• [EXTRAIT]:
Le Maroc a connu ces vingt dernières années des transformations majeures et avant tout indéniables. Au niveau infrastructurel, plusieurs grandes réalisations peuvent en témoigner, en allant du port de Tanger Med au TGV en passant par le futur port de Dakhla et les centrales solaires Noor I et II.
Au niveau économique, plusieurs fragilités demeurent, mais le potentiel est là, latent, n’attendant que d’être pleinement exploité. Quant à la dimension diplomatique, le Maroc a su pas à pas s’imposer comme un acteur géopolitique incontournable dans la région.
Mais un sentiment d’incomplétude semble traverser chacun de nous, chaque Marocaine et Marocain, à différents degrés. Quelque chose d’essentiel semble manquer pour donner un sens à cette armature, pour nous donner un élan vital. Un liant, un projet commun, capable de canaliser toutes les énergies vives du Royaume vers un idéal lointain, qui ne saurait s’exprimer en PIB, en taux de croissance, ou investissement.
Un horizon civilisationnel, qui dans sa forme contemporaine se nomme «idée nationale» ou «idéologie». Un concept qui, dans une époque dominée par le discours libéral, semble revêtir un caractère péjoratif, ou révolu, diront certains. Cependant, la plus grande ruse du diable est de faire croire qu’il n’existe pas. Il en va de même pour le libéralisme qui, de par son hégémonie, a décrété la fin des idéologies, faisant oublier à beaucoup qu’il en est une, et à tous les niveaux.
Et comme il m’arrive de le dire souvent, dans le monde d’aujourd’hui, le libéralisme est l’idéologie de celui qui n’en a pas. Une idéologie par défaut, quand bien même elle ne correspondrait pas à notre réalité. Une réalité marocaine qui semble réticente aux diktats libéraux, ceux de l’individu, de la liberté marchande, et de la société contractuelle.
Or, autour de moi, dans nos villes ou dans nos rues, je ne vois pas d’individus, mais des personnes, traversées par des appartenances plurielles et avant tout par un héritage civilisationnel qui semble profondément enfoui en nous, comme pour échapper à l’usure du temps.

• [CONSIGNES]:
1. Relevez dans l'extrait le passage qui commence aux mots «Un horizon civilisationnel, qui» et s'arrête après «la société contractuelle.».
2. Pour chaque affirmation, indiquez si l'extrait la confirme (oui ou non) en citant les mots décisifs : (a) le port de Dakhla est déjà en service ; (b) le libéralisme y est présenté comme une idéologie par défaut ; (c) dans les villes et les rues, ce sont des individus qui sont observés.

• [ÉCHANTILLON DE DONNÉES]:
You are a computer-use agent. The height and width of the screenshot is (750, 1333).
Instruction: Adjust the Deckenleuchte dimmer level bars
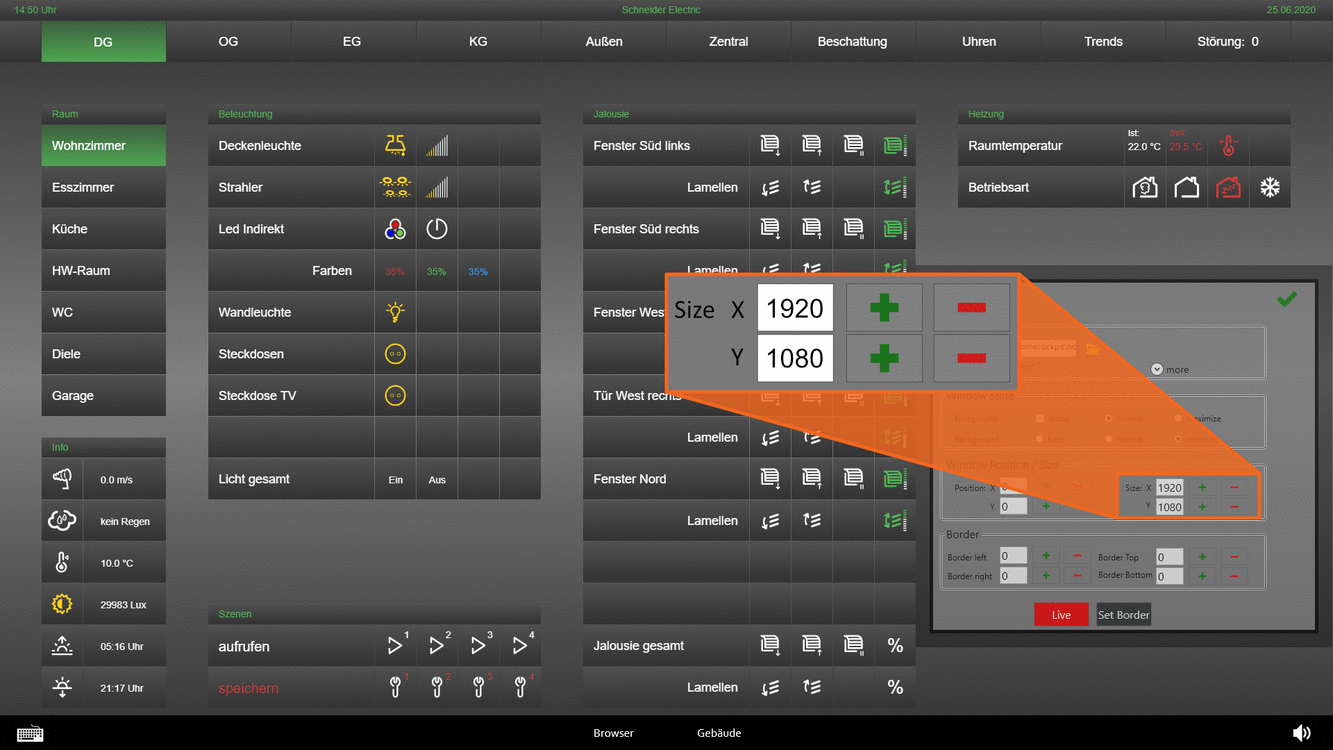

• [RÉPONSES]:
1.
Un horizon civilisationnel, qui dans sa forme contemporaine se nomme «idée nationale» ou «idéologie». Un concept qui, dans une époque dominée par le discours libéral, semble revêtir un caractère péjoratif, ou révolu, diront certains. Cependant, la plus grande ruse du diable est de faire croire qu’il n’existe pas. Il en va de même pour le libéralisme qui, de par son hégémonie, a décrété la fin des idéologies, faisant oublier à beaucoup qu’il en est une, et à tous les niveaux.
Et comme il m’arrive de le dire souvent, dans le monde d’aujourd’hui, le libéralisme est l’idéologie de celui qui n’en a pas. Une idéologie par défaut, quand bien même elle ne correspondrait pas à notre réalité. Une réalité marocaine qui semble réticente aux diktats libéraux, ceux de l’individu, de la liberté marchande, et de la société contractuelle.

2.
(a) Non : « le futur port de Dakhla ».
(b) Oui : « Une idéologie par défaut ».
(c) Non : « je ne vois pas d’individus, mais des personnes ».